Myocardial bridges are congenital anomalies. Our own experience in clinical practice points to a hereditary relationship as we have encountered many families with this condition. However, the mode of inheritance has not been elucidated thus far. As a potential biomarker for MB, one group of investigators has reported 5 micro-RNAs that showed the ability to distinguish MB patients from controls. ²²

This article describes 2 cases of young patients presenting with life-threatening ACSs, with likely a ruptured plaque as the etiology for the acute pathologic event and a MB distal to the plaque. The atherosclerotic burden in the remainder of the coronary tree of these patients remained low. In cases of relatively young patients and without significant risk factors, presenting with ACSs with an ulcerated plaque, an active investigation for the presence of an MB should be considered, as it may play a larger role in these events than we currently appreciate. Due to the fact that coronary angiography is inadequate at demonstrating an MB, IVUS should be considered as part of the investigation. It is especially important to know of the presence of an MB if there is intention to treat the LAD percutaneously, in which case an MB is associated with worse clinical outcomes, ²³ particularly if the stent enters the MB. ²⁴ Other modalities of therapy could also be considered, if the clinical situation permits, including surgical myotomy for those with chronic angina who have failed medical therapy.
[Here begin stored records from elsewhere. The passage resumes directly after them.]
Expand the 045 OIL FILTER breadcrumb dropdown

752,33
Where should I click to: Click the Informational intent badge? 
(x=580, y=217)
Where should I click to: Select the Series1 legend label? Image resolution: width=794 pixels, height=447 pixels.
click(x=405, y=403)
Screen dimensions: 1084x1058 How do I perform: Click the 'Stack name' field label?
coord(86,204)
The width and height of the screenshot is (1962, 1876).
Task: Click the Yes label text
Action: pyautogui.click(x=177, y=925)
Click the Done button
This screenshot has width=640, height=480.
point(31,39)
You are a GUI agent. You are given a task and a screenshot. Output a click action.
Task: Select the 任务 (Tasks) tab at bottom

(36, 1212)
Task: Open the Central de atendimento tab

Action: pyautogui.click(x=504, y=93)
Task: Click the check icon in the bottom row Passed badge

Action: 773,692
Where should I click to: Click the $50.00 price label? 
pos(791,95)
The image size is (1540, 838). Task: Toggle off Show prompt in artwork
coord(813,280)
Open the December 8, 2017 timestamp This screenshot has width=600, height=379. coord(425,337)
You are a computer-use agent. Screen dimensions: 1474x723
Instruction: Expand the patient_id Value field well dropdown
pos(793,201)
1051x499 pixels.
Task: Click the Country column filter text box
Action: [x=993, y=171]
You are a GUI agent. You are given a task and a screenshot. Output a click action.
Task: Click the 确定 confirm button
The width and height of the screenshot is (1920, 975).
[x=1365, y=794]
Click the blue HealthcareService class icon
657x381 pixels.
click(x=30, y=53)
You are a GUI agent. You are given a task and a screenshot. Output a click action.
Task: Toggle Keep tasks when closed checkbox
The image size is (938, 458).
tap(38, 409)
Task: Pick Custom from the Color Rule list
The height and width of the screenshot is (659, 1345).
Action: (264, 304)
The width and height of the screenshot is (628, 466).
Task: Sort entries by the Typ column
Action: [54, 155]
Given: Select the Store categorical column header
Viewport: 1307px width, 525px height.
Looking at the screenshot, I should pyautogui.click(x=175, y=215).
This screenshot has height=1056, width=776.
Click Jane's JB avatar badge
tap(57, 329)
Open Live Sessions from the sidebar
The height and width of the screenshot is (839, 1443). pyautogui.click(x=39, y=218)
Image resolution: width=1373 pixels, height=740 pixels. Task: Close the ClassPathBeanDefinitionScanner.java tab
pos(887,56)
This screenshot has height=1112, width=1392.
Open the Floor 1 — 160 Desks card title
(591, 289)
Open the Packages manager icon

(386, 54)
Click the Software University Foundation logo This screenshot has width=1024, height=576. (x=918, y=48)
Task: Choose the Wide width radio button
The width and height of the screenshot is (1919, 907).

We have recently shown a significant improvement in chest pain and in quality of life in a series of 50 patients who underwent successful surgical unroofing of an MB. ²⁵ In the case of a significant flow-limiting plaque, left internal mammary artery grafting to the LAD^26-28 should be considered, as well, in addition to unroofing of the entire length of the bridged arterial segment.

Conclusion

An MB is a common anatomic variant of the coronary arteries, where a portion of the artery is covered by a myocardial band. It has recently been shown to predispose to the development of an atherosclerotic plaque proximal to the bridge. It is yet unknown as to what percentage of unexplained ACS cases may be attributed to the formation of coronary plaques proximal to an MB, with subsequent plaque rupture. The cases presented here illustrate the importance of this phenomenon, especially in younger patients, and the need to consider this risk factor, indeed a congenital one, in the investigation and management of patients with an MB.